____ Fragmento proporcionado
Comunicado a raíz de la violencia estatal en el Paro Nacional de Colombia

Los asesinatos a lideresas y líderes políticos y ambientales en Colombia no son algo nuevo. Tampoco es nuevo el escenario de desigualdad social que se repite todos los años desde que la derecha está en el gobierno, pero la normalización de estas condiciones cada vez más hóstiles a una vida digna hacen que se desborde más que la paciencia en la mayoría afectada directamente por las malas condiciones económicas.

Asímismo, es acostumbrado el uso de la fuerza desmedida y de la agresión para contrarrestar la rabia justa del pueblo, sobre todo en América Latina, pero ya la cifra de 17 muertos en las jornadas de Paro Nacional en Colombia pueden ser el reflejo de algo mucho más grave: señales de grietas sistémicas y de momentos coyunturales donde el argumento de que el capitalismo presentado como algo inherente a la naturaleza humana y por tanto inevitable simplemente deja de sostenerse y da paso al entendimiento de que son necesarias muchas transformaciones, pero de que si es posible vivir menos miseria si nos apoyamos más en el bienestar colectivo que en el individual.
________
____ Datos para revisar
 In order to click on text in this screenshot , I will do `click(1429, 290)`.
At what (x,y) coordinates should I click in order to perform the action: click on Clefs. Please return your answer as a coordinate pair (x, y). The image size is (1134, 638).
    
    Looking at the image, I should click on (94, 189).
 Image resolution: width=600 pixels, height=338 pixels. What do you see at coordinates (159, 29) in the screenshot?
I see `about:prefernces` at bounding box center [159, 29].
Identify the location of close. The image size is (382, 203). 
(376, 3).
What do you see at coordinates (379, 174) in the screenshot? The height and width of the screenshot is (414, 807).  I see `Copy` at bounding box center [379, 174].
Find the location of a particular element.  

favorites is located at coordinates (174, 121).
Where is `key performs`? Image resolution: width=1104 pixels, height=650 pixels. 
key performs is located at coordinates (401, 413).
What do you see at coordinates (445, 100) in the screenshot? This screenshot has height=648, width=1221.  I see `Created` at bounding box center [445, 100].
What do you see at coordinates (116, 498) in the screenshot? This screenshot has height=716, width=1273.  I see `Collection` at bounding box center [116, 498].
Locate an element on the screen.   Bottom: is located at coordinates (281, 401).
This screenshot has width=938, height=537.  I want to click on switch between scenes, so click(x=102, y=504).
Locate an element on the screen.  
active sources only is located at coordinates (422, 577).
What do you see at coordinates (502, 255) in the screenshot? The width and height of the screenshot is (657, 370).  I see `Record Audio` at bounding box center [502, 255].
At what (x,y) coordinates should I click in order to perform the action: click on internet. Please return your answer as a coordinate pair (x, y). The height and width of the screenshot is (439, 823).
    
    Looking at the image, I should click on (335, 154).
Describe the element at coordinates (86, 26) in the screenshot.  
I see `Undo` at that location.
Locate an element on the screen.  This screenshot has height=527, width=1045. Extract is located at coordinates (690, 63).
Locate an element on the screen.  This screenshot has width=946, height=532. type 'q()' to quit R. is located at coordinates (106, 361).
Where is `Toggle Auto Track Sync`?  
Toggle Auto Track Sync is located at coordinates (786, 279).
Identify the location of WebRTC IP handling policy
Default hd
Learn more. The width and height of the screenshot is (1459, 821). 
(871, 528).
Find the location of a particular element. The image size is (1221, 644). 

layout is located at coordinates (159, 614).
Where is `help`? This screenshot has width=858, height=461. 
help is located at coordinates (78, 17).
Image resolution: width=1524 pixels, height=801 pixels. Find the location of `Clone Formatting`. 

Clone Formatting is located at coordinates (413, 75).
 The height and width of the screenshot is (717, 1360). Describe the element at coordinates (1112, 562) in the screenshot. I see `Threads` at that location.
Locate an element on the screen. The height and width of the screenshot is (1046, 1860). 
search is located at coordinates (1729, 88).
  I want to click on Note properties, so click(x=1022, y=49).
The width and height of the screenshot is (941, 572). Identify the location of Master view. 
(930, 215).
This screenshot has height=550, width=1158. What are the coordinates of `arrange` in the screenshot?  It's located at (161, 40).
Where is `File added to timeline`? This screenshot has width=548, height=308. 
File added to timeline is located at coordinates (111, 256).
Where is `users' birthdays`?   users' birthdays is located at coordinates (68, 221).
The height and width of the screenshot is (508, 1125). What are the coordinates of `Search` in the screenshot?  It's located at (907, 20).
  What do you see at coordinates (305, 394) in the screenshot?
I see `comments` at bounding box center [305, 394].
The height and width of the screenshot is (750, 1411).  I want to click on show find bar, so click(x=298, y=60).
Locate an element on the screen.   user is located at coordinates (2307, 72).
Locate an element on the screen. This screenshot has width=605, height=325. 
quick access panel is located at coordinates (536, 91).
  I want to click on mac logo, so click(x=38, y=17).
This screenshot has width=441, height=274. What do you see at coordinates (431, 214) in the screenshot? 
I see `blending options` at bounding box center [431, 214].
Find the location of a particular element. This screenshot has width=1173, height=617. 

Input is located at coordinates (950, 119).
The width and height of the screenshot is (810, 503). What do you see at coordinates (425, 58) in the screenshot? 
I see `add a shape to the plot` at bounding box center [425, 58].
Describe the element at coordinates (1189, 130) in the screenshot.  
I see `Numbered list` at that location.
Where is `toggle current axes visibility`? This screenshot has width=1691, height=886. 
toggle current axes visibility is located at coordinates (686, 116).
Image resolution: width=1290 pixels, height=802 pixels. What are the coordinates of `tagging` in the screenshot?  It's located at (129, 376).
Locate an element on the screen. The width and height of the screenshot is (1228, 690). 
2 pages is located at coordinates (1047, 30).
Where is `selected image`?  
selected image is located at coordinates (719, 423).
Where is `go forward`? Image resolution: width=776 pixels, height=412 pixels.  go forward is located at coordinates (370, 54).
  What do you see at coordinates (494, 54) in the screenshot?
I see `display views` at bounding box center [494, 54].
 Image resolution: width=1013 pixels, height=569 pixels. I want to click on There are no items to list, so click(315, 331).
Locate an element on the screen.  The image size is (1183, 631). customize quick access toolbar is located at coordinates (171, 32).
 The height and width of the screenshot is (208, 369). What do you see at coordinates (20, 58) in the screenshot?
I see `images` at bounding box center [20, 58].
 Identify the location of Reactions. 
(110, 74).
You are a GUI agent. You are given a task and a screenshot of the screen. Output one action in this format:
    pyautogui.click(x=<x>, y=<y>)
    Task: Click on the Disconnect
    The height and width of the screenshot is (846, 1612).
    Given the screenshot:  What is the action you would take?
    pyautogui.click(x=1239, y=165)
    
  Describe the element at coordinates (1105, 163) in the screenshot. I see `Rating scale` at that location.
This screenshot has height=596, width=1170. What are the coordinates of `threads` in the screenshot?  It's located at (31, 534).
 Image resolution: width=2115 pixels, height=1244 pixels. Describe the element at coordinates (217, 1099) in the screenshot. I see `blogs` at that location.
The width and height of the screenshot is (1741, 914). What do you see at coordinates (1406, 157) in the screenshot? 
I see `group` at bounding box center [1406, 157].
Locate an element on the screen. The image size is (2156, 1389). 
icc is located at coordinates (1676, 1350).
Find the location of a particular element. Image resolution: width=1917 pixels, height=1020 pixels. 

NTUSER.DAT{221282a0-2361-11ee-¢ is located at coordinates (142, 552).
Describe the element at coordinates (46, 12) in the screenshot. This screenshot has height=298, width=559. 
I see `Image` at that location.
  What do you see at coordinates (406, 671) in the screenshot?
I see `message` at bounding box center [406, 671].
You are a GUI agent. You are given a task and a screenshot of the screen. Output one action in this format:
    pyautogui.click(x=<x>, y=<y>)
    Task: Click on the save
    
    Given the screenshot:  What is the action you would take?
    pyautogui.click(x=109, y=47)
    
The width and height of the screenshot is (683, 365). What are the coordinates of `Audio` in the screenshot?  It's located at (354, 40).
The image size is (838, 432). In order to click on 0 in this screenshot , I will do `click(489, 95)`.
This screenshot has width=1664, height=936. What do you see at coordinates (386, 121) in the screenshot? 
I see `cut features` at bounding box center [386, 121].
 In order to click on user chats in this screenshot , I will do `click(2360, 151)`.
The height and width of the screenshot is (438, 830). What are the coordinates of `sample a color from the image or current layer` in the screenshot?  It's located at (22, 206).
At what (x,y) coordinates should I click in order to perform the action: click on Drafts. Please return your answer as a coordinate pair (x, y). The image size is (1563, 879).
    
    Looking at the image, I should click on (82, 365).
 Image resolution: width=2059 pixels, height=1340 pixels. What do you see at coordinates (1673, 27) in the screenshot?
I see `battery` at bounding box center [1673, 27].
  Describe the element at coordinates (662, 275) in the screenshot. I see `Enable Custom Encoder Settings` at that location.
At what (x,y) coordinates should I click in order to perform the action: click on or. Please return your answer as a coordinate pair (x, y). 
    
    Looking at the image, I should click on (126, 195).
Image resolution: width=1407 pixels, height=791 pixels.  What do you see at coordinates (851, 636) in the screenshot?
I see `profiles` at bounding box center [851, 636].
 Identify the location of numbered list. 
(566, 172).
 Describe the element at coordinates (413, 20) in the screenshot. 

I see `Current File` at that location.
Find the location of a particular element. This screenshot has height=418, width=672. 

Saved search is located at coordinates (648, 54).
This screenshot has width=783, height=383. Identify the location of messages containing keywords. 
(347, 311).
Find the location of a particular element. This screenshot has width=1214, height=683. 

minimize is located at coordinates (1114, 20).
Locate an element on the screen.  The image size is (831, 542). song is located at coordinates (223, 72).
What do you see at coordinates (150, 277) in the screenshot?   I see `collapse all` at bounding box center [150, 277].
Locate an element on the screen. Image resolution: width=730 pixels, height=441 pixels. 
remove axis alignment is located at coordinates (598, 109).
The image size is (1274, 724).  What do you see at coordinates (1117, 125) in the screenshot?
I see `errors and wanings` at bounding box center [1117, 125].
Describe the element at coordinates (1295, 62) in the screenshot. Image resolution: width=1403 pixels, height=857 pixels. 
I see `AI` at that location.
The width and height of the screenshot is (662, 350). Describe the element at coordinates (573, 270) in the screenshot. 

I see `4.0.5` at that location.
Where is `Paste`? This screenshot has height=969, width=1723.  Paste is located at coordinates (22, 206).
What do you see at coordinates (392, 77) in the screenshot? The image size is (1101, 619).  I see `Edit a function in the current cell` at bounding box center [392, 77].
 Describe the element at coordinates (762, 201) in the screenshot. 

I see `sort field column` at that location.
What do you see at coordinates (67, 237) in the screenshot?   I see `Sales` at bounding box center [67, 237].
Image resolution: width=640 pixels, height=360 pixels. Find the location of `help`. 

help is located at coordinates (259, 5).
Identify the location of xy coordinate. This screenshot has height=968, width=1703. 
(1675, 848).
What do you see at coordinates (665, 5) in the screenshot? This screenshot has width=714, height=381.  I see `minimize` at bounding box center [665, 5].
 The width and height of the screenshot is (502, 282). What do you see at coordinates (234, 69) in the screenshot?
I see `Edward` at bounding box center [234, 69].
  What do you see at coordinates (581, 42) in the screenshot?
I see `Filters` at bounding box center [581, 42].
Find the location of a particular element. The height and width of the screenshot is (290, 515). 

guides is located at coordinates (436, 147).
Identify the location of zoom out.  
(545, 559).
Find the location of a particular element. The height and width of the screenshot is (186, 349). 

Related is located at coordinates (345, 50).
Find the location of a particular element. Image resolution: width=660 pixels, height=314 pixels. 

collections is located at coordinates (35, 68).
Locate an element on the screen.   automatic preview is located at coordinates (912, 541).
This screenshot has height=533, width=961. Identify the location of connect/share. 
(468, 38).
________
### Ejercicios
**a.** Según el comunicado sobre el Paro Nacional, ¿cuántos muertos hubo en las jornadas de Paro Nacional en Colombia?
**b.** Transcribe del comunicado sobre el Paro Nacional todo lo que va desde "Los asesinatos a" hasta "malas condiciones económicas.".
**c.** Prosigue el comunicado sobre el Paro Nacional a partir del punto en que termina.
Los registros no tienen relación con el comunicado.

### Respuestas en orden
**a.** 17 muertos.

**b.**
Los asesinatos a lideresas y líderes políticos y ambientales en Colombia no son algo nuevo. Tampoco es nuevo el escenario de desigualdad social que se repite todos los años desde que la derecha está en el gobierno, pero la normalización de estas condiciones cada vez más hóstiles a una vida digna hacen que se desborde más que la paciencia en la mayoría afectada directamente por las malas condiciones económicas.

**c.**
El retiro del proyecto de ley que ejecutaba la impopular reforma tributaria está lejos de ser la solución de todos los problemas que aquejan a la clase trabajadora y campesina colombiana e incluso va más allá de quitar a Iván Duque de la presidencia: es necesaria la participación popular para delinear los nuevos caminos por los cuales el poder asegure el bienestar de la mayoría. Esperamos que en estos días de manifestaciones se alcancen muchas de las consignas por las cuales se justifica la indignación profunda del pueblo colombiano, que cese el terrorismo de Estado y el asesinato de militantes por causas sociales y que se esclarezcan los hechos delictivos de las fuerzas policiales para dar paz a los seres queridos de estos mártires de la lucha social.